The virtue of the month for Challenge and Conquest in March is self control. We all want things. When you want something, that is called a desire. We have physical desires such as the desire for food, and we have psychological desires such as the love of fame or praise. When we allow our desires to control us, that is where the problems start. God gave us reason and willpower to help us not be controlled by our desires. We can reason with ourselves and think things through to make good choices. We can have willpower to hold out and wait to do something. When we are controlled by our reason and will – or our spirit – that is what we call SELF control. When we are only controlled by our desires and wants, that is what we call out of control.
Self Control is one of the most important spiritual virtues. We have to keep in mind that self control is for a reason – out of love for God and because if we lived controlled by our desires, the world would be a crazy place. Love for God moves us to do what is right and please God. Self control is one of the ways we do that. The bible compares a person without self control to a city broken into and left without walls. This description shows how important self control is, since it acts like a guard to our life. To be in control of yourself, you need to be patient and persevere.
The best analogy that well describes the marathon spiritual journey of a Christian is what St. Paul speaks about in Corinthians, comparing us all to an athlete who has a desire to win a race before his eyes. He has a clear goal and that is winning the race. To achieve that, he controls his food, sleep, and amount of exercises. He controls his life in pursuit of his goals and dreams. While an athlete does it for a “perishable crown”, we as Catholics have our spiritual goal for an imperishable crown, which is heaven.

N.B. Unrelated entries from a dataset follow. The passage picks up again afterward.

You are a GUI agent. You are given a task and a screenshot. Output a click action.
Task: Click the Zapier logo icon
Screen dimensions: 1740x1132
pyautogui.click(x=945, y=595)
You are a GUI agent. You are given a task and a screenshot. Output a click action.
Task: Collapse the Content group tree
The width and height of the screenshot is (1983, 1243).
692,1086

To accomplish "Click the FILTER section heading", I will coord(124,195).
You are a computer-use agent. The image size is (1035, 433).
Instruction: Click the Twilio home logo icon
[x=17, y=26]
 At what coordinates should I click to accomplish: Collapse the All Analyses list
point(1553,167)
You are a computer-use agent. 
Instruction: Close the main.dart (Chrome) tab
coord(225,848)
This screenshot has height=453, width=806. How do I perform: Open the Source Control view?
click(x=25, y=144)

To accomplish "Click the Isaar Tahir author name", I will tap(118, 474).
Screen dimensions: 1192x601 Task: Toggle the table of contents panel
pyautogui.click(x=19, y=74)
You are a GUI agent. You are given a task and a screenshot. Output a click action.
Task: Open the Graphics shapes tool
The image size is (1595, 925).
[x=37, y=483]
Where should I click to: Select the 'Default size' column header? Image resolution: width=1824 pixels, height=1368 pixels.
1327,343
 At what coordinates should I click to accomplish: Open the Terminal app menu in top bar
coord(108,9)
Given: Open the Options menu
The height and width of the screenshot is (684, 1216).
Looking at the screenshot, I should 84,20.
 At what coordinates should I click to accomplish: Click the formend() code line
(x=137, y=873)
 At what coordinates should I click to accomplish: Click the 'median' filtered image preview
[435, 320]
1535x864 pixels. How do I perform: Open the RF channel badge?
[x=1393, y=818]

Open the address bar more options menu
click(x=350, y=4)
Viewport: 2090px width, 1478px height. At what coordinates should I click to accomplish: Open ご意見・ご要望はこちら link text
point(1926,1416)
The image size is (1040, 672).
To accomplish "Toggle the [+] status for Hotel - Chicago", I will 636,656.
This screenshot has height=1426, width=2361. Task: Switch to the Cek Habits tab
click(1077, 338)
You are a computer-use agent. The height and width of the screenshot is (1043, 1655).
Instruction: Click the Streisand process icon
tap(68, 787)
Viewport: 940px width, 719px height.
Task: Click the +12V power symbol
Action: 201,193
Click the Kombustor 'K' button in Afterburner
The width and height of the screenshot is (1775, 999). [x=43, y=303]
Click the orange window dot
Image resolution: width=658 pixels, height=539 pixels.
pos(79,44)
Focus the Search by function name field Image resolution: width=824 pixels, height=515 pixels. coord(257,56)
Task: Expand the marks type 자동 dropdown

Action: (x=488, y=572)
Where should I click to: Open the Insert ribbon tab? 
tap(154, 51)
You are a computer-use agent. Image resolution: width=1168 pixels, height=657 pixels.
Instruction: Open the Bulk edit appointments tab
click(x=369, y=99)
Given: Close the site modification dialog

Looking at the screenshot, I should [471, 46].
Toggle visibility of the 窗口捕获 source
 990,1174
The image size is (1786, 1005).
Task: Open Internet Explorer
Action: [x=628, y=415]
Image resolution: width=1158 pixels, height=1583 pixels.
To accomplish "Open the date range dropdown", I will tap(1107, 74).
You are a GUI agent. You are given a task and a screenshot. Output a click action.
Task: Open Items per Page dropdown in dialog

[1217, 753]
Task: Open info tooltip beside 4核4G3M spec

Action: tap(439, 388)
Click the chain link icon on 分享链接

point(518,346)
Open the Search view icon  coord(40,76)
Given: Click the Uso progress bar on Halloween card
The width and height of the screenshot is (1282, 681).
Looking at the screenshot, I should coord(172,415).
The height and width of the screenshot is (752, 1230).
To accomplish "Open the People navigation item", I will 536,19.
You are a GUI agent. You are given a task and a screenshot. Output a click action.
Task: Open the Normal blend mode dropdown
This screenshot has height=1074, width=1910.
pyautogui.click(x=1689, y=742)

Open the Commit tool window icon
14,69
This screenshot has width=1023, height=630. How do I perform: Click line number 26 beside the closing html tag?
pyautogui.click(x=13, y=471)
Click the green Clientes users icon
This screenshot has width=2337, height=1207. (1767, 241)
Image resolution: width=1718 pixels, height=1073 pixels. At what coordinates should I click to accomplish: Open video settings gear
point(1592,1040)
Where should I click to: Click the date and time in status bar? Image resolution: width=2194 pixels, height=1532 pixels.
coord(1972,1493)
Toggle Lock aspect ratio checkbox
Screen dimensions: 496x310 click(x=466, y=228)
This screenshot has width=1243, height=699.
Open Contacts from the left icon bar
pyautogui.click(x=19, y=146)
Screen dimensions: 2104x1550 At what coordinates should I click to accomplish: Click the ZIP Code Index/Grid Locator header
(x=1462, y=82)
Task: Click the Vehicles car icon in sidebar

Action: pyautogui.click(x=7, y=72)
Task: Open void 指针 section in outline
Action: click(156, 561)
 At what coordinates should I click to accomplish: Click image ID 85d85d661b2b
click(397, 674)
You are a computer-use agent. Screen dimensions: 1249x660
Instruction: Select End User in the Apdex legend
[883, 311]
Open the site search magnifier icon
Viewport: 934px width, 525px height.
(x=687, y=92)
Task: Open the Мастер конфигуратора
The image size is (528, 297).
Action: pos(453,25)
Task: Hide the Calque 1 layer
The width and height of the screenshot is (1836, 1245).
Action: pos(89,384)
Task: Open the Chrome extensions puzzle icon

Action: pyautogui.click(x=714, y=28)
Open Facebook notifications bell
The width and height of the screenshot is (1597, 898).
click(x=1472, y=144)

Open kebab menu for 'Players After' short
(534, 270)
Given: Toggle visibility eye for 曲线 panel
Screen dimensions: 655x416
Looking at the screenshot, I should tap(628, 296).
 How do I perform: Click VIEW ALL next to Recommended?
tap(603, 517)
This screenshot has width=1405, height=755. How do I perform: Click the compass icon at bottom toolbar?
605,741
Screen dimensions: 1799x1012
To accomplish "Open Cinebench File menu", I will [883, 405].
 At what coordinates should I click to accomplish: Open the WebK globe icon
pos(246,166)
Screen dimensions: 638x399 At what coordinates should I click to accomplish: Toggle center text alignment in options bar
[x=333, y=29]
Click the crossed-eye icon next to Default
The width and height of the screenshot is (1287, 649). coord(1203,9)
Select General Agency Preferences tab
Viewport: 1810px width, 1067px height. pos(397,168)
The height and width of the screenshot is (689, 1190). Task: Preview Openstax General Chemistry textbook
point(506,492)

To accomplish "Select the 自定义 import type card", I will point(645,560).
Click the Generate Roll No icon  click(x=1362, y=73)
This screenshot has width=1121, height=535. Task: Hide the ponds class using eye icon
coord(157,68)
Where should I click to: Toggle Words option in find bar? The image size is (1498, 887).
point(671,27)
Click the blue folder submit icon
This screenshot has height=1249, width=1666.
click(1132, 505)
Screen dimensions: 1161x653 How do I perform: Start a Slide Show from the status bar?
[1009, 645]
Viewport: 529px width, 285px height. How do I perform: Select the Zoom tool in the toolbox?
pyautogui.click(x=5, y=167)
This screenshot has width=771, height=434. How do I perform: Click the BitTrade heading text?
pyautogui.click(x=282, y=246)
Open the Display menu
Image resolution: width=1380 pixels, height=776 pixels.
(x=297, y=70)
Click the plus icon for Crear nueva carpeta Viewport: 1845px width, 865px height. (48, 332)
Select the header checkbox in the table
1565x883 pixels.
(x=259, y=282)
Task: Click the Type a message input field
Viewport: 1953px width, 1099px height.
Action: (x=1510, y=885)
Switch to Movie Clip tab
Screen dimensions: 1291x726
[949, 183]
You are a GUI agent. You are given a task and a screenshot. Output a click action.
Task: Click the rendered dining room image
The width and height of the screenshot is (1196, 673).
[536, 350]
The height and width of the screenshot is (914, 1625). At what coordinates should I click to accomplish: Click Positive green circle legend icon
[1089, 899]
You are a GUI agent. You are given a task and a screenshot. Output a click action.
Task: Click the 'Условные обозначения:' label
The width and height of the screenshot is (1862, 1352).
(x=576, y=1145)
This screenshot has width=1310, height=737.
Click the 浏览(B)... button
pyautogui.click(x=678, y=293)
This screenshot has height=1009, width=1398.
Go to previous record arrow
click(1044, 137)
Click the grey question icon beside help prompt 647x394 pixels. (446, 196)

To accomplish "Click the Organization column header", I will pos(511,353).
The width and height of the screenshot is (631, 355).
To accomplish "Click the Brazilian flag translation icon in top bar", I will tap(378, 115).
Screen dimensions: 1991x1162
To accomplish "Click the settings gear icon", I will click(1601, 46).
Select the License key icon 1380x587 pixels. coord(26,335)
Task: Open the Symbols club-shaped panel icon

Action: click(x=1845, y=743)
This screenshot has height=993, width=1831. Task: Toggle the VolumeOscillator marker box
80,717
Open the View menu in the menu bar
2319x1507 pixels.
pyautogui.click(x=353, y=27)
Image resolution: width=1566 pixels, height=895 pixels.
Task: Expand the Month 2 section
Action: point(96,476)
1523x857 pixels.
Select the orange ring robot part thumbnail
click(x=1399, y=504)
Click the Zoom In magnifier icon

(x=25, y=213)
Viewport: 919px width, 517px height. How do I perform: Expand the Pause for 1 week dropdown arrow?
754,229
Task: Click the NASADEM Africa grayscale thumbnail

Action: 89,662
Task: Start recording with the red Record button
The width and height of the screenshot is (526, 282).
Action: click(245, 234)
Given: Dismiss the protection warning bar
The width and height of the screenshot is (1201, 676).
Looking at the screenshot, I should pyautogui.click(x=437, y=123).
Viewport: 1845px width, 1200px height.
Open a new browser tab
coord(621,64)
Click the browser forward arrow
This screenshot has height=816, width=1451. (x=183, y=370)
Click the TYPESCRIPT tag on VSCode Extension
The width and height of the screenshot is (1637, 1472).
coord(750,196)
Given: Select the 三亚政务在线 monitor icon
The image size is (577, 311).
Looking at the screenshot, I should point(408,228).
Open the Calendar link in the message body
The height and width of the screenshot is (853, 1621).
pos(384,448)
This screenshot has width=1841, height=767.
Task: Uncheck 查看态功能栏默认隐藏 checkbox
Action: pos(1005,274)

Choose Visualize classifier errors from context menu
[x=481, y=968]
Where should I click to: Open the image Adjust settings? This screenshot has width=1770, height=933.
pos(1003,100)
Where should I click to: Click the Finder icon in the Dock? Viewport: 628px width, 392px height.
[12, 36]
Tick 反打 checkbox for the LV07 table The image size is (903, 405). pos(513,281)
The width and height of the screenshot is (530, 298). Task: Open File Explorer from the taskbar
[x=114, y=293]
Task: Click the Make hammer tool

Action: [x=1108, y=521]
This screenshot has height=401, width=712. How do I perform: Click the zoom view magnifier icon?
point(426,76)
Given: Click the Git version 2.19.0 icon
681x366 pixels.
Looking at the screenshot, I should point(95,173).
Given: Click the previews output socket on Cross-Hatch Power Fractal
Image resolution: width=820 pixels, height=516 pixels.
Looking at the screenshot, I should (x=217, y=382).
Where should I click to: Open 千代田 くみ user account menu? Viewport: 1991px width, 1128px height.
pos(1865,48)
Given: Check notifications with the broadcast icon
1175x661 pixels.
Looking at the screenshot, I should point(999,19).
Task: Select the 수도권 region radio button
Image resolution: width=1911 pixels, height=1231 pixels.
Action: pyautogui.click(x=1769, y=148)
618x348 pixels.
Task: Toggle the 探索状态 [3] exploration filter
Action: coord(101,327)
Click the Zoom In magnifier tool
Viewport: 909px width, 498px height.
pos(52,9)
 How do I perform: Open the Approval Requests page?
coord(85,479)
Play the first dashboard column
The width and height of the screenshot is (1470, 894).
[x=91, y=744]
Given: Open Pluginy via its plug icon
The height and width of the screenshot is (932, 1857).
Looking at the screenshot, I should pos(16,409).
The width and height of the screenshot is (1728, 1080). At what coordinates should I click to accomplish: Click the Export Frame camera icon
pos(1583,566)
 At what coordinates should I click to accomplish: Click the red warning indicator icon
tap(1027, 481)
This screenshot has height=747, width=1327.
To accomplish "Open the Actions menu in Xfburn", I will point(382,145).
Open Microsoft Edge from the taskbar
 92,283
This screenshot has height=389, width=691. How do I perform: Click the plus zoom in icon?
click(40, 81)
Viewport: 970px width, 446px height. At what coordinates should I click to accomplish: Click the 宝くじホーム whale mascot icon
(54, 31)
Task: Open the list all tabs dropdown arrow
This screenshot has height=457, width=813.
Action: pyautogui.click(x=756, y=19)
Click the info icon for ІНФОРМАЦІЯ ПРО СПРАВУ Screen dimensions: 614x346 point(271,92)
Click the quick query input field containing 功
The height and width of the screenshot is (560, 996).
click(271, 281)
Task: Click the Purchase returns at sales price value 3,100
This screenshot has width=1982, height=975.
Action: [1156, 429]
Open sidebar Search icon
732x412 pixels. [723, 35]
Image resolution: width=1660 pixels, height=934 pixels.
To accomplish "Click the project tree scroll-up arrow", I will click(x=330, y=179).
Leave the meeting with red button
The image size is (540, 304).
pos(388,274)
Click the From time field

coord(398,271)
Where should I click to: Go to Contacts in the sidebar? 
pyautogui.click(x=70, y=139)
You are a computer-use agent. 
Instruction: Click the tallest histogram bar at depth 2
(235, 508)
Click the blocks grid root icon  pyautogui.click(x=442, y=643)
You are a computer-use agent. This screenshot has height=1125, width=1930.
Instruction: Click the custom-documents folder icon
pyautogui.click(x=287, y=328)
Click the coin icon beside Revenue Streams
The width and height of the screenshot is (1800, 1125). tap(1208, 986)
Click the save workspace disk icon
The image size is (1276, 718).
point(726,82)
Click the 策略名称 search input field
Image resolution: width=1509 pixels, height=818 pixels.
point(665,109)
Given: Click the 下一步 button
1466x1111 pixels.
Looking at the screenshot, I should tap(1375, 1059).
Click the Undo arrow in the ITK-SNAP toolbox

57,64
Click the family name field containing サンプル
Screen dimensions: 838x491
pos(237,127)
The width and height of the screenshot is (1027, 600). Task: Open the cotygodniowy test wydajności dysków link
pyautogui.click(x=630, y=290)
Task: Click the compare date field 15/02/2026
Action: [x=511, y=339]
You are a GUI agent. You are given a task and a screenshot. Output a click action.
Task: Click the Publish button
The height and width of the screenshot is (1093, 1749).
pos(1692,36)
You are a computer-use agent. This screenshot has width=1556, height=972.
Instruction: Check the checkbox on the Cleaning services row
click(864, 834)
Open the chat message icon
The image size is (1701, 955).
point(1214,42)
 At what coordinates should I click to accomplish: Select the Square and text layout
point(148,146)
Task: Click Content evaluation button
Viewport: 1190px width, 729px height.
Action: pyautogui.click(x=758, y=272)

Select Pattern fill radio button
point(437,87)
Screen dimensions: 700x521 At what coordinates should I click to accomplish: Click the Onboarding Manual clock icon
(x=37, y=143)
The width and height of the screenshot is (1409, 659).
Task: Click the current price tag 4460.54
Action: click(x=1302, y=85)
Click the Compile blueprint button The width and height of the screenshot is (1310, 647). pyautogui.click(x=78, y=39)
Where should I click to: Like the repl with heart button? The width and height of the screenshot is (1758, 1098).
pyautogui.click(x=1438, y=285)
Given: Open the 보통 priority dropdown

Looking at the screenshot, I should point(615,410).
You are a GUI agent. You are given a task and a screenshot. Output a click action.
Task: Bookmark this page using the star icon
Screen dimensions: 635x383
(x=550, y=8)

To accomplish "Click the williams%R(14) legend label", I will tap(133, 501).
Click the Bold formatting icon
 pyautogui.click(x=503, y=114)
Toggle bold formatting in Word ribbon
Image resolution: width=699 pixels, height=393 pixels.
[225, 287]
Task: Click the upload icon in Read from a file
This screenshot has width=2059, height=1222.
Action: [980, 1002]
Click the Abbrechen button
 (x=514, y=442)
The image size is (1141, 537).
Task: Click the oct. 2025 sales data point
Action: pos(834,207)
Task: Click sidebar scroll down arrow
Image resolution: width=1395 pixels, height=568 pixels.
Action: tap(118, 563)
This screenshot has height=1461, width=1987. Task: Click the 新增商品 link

We all should want to love God and make it to heaven. To do that we control our desires and live a good life.
St Ignatius of Loyola was a strong person with incredible self control. His secret was that he prayed to God for strength. The prayer on the back of the holy card for Challenge this month is one he wrote “O Jesus, when all is darkness and we feel our helplessness, give us the sense of your presence, your love and your strength. Help us to have perfect trust in your protecting love and strengthening power, so that nothing may frighten or worry us.”
The quote of the month from St John Vianney focuses on why we practice self control. He wrote, “It is by resistance to temptations that we give God proofs of our love.” Doing what is pleasing to God and loving Him above all else should be our goal in life. We can’t do that without self control. Self control allows us to put our love for God above our love for ourselves.
The Catechism also speaks of self control in #1804 and it calls it self mastery. “Human virtues are firm attitudes, stable dispositions, habitual perfections of intellect and will that govern our actions, order our passions, and guide our conduct according to reason and faith. They make possible ease, self-mastery, and joy in leading a morally good life. The virtuous man is he who freely practices the good.”